→ Source:
Mme Gauri Screenivasan: En fait, j'ai une brève observation à faire au sujet de ce que vous avez dit.

Vous avez décrit un scénario assez exact dans la mesure où le Canada est un pays commerçant actif, que l'OMC existe, que nous devons y appartenir et qu'on se demande comment nous pouvons maintenant reculer. Je voudrais dire qu'un certain nombre d'ONG qui oeuvrent dans le domaine du développement—et les recommandations que nous venons de formuler... Nous ne dirions pas que cela revient à nous replier. En fait, la pire chose que nous pourrions faire serait de ne pas chercher à améliorer le régime commercial mondial. La planète est dans un état de crise virtuelle. Si vous prenez le nombre de gens qui vivent dans la pauvreté, les conflits, la dégradation des ressources environnementales, tout cela est relié dans une large mesure à des problèmes tels que l'intégration verticale de l'industrie alimentaire et ce que cela signifie pour les agriculteurs par opposition aux consommateurs d'aliments.

Le public se pose énormément de questions quant à savoir comment assurer, dans le cadre de nos accords commerciaux, davantage d'emplois stables pour un grand nombre de citoyens et élargir le nombre de gens qui bénéficient des accords commerciaux. Nous estimons donc qu'il faut agir sur ce plan de toute urgence, mais nous ne comprenons toujours pas suffisamment bien la façon dont nous pouvons poursuivre une politique économique et commerciale pour garantir le genre de résultats sociaux et politiques que nous attribuons à la politique commerciale à savoir plus d'emplois pour plus de gens, et un niveau de vie plus élevé. Ce ne sont pas vraiment les tendances que nous constatons globalement.

Nous sommes donc d'accord avec vous pour dire que ce n'est pas le moment de reculer, mais plutôt de songer sérieusement à repenser le processus de négociations commerciales et la façon dont nous abordons les résultats que nous recherchons sur le plan de la politique économique et de la politique sociale. Nous devons y songer sérieusement et si nous poursuivons sur la voie de la libéralisation du commerce comme nous l'avons fait pendant des années, cela ne tiendra pas compte de la crise dans laquelle se trouvent un grand nombre de nos sociétés.

La présidente: Monsieur Speller.

M. Bob Speller (Haldimand—Norfolk—Brant, Lib.): Je m'excuse également d'être... Je serai très bref, madame la présidente. Je voudrais simplement remercier le groupe pour ses exposés et surtout ses documents, que nous allons lire après la réunion. Je vais certainement les parcourir et si j'ai d'autres questions, je communiquerai avec vous.

• 1715

Le but de notre gouvernement est certainement de consulter au maximum la société civile. Comme le sait M. Sauvageau, le comité a été chargé de sillonner le Canada pour rencontrer le plus grand nombre de groupes cibles. Vous pouvez comprendre les difficultés que cela pose dans un pays aussi vaste. C'est pourquoi nous essayons de passer le maximum de temps ici, à Ottawa, pour rencontrer des groupes comme le vôtre qui représentent un ensemble d'intérêts et d'opinions. J'apprécie certainement votre venue ici aujourd'hui.

→ Liste:
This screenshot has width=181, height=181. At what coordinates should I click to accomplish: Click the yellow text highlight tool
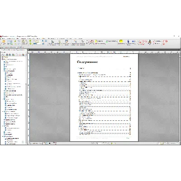tap(96, 41)
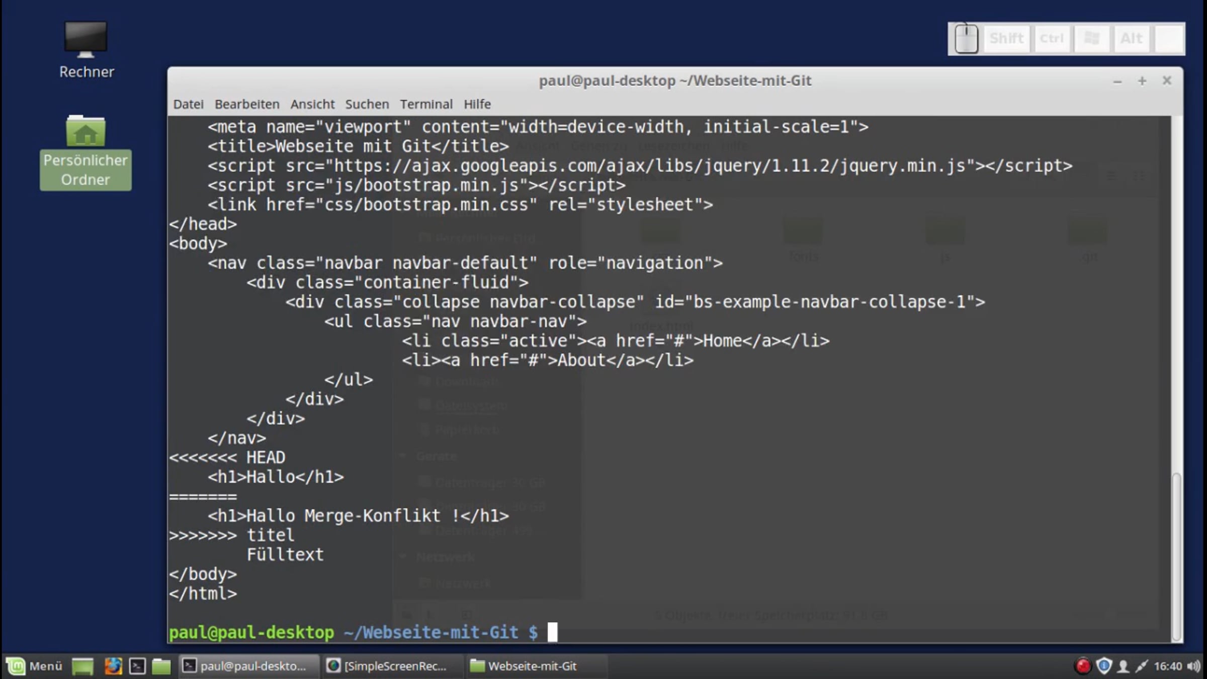Click the terminal launcher in panel

pos(137,666)
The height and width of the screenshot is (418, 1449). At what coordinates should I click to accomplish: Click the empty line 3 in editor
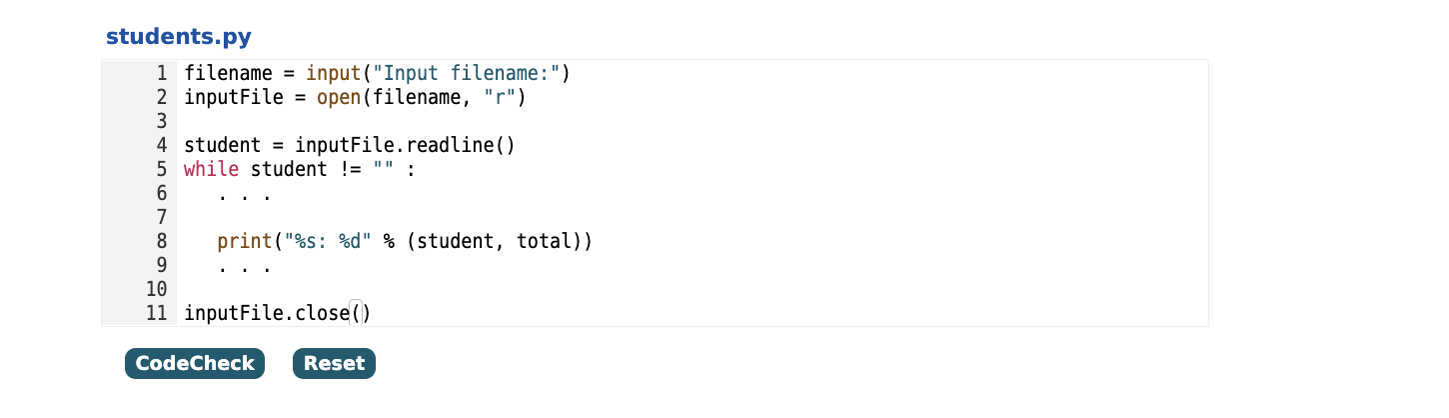(x=693, y=121)
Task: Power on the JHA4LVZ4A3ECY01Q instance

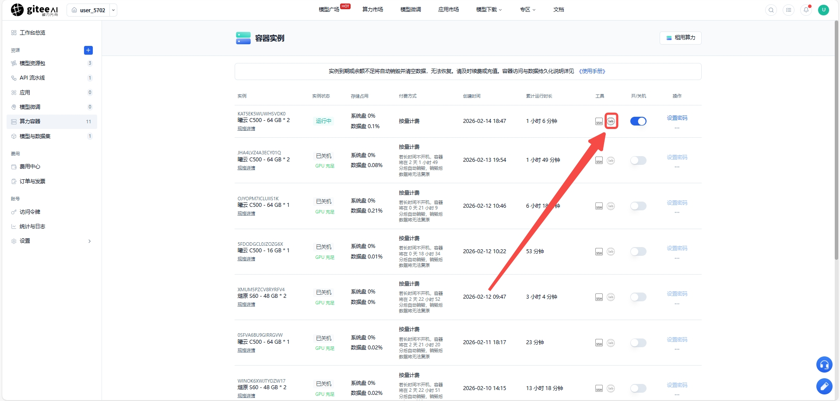Action: [638, 160]
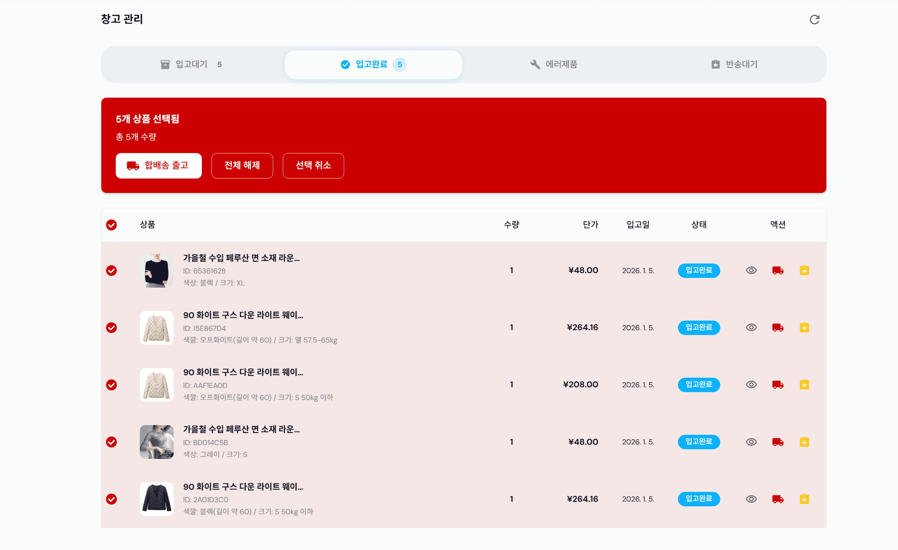Image resolution: width=898 pixels, height=550 pixels.
Task: Open the 반송대기 tab
Action: (735, 64)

→ Consigne A: Citez la transcription du comité à partir des mots « Le but de notre », jusqu'aux mots « venue ici aujourd'hui. » inclus.
→ Consigne B: D'après la transcription du comité, dans quelle ville le comité essaie-t-il de passer le maximum de temps pour rencontrer des groupes ?
→ Consigne C: Donnez la suite de la transcription du comité, à partir de sa dernière phrase.

→ Résultat A:
Le but de notre gouvernement est certainement de consulter au maximum la société civile. Comme le sait M. Sauvageau, le comité a été chargé de sillonner le Canada pour rencontrer le plus grand nombre de groupes cibles. Vous pouvez comprendre les difficultés que cela pose dans un pays aussi vaste. C'est pourquoi nous essayons de passer le maximum de temps ici, à Ottawa, pour rencontrer des groupes comme le vôtre qui représentent un ensemble d'intérêts et d'opinions. J'apprécie certainement votre venue ici aujourd'hui.

→ Résultat B: À Ottawa.

→ Résultat C:
J'ai toutefois une question et je sais, Jean, que vous l'avez abordée dans votre mémoire. Pensez-vous que le Canada peut s'unir avec d'autres petites économies pour contrebalancer non seulement la puissance économique des États-Unis, mais également la puissance qu'elle a dans ces régions? Dans ce genre d'accord, ne serait-il pas utile de former une coalition avec certains de ces petits pays pour échanger des idées sur des questions comme les droits de la personne?

Je sais que vos organisations et vous-même le faites déjà. Il y a déjà cette coalition nord-sud entre divers groupes. Ce genre d'accord commercial pourrait être une autre façon de le faire. Voyez-vous là un moyen de réunir différentes opinions, non seulement sur le plan économique, mais aussi sur le plan social.

La présidente: Qui veut la parole?

[Français]

M. Jean Daudelin: C'est un vieux mythe avec lequel on fonctionne. Il n'y a pas moyen d'avoir des contrepoids suffisants pour contenir les États-Unis à l'échelle hémisphérique. La seule avenue possible est un système de règles globales et contraignantes auxquelles les États-Unis soient forcés de se soumettre. Pour ce qui est des contrepoids politiques, il faut mettre une croix là-dessus assez rapidement.

En ce qui concerne le dialogue avec les petits pays et même la coopération, l'ACDI a déjà des programmes de formation pour des négociateurs commerciaux, en particulier d'Amérique centrale. Il est certain que c'est une contribution très importante au développement de la capacité de ces pays et c'est sûrement une avenue que le gouvernement devrait poursuivre dans le cadre de l'OMC ou dans le cadre d'une aire de libre-échange des Amériques. Le dialogue sur les autres points est déjà engagé, comme les autres l'ont évoqué, avec le processus du sommet et tous ces agendas infinis. En fait, j'ai l'impression qu'il est engagé sur un peu trop de tables de négociations pour qu'il puisse être vraiment pris au sérieux.

[Traduction]

Mme Eleanor Douglas: Vous présentez là un argument valide. Vous voyez déjà, dans la région, des petits pays qui ont peur de se faire avaler dans le processus. Par exemple, les pays d'Amérique centrale se sont réunis pour examiner leurs relations commerciales en tant que bloc et c'est la même chose dans le Sud. Si le Canada pouvait s'engager dans ce processus et prêter l'oreille aux inquiétudes de ces pays, ce serait constructif. Le processus est déjà entamé et je crois que le Canada pourrait jouer un rôle utile en prêtant une oreille attentive.

La présidente: Monsieur Campbell.

M. Bruce Campbell: Il y a toutes sortes de possibilités d'échanges et de regroupements sur un vaste éventail de questions. Pour la ZLEA comme pour l'ALÉNA, le fait est que les États-Unis représentent 75 p. 100 du PIB de cette zone et qu'ils possèdent trois fois leur puissance économique combinée. Le reste des 33 pays possèdent les 25 p. 100 restants. Dans ces circonstances, les possibilités de rééquilibrage sont limitées.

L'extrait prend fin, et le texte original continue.